In disgust at Bill’s lack of negative response, Carl spat on the floor, a direct violation of his own warehouse rules, and turned away.

Bill went on stacking boxes, but his mind was not on his work. He was thinking about the sermon he had heard at church the day before. Bill Harmony was a member of Hilltop Community Church, and he was disturbed by the eloquent, but spiritually empty sermon delivered by the Reverend Doctor T. Earl Littlehope. And not only the sermon he had heard on Sunday, but all of the sermons he had heard since he had become a member of the church.

As he finished a stack of boxes, Bill heard a rising chorus of voices near the manager’s office. Looking that way, he saw that Carl Boyle was lying crumpled next to his office wall. Without thinking, Harmony ran forward, pushed through the gathering crowd of workers, and knelt next to the manager. He heard someone shout, “Call 911!”

Gently, Harmony turned Boyle onto his back and looked into his fluttering eyes. Then he laid his hand over the heaving chest and closed his own eyes as if in prayer. Immediately he felt the thump of Carl’s heart as it started beating regularly again. Bill stood and moved back into the crowd; sure that Boyle would be all right. Someone brought a blanket and placed it over the manager’s still form. He seemed to be breathing easily, and the color returned to his face.

Ed Pleasanton said to Bill, “What did you do to him? He looked like a goner to me.”

Bill smiled, “Oh, not much. I just put my hand on his chest and his heart started beating right again.”

The ambulance arrived and the paramedics quickly loaded Boyle on a stretcher, hooking him up to oxygen and giving him an injection of some kind. Carl was wide-awake now, and he asked them what had happened.

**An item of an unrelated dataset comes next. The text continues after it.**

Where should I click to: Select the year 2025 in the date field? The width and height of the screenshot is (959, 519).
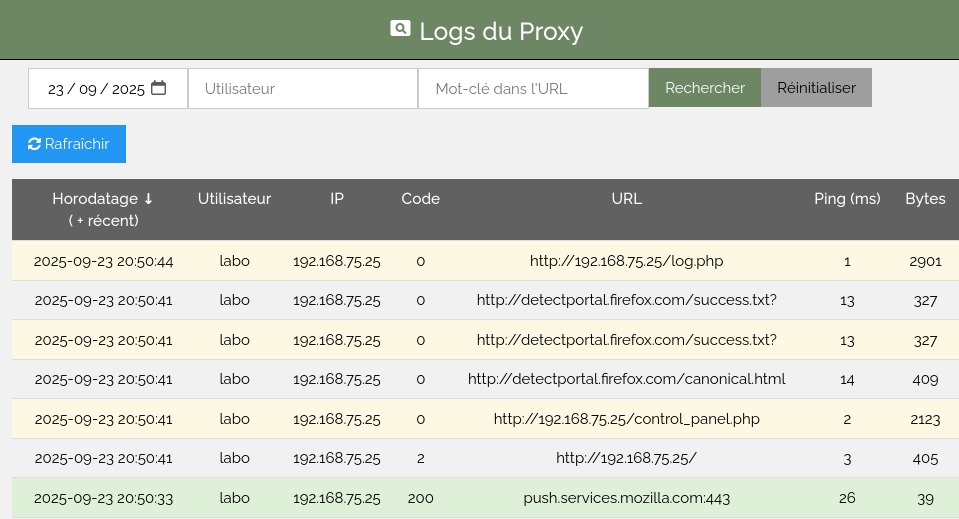click(x=128, y=89)
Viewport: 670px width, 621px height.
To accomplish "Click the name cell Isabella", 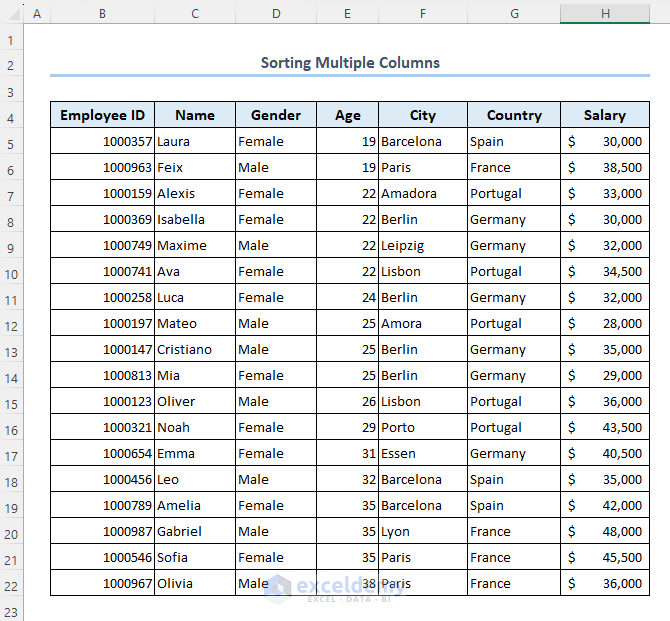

When the excitement was over, Bill went back to the conveyor. He had not turned it off when he ran to Carl, so there were boxes scattered everywhere. With Ed’s help, Bill got the mess straightened up, and the two of them began loading boxes on pallets once again.

Ed again asked Bill what he had done when he knelt down by Boyle, but Harmony just smiled and shook his head. Ed didn’t say anything further to his friend, but he gave him some quizzical looks.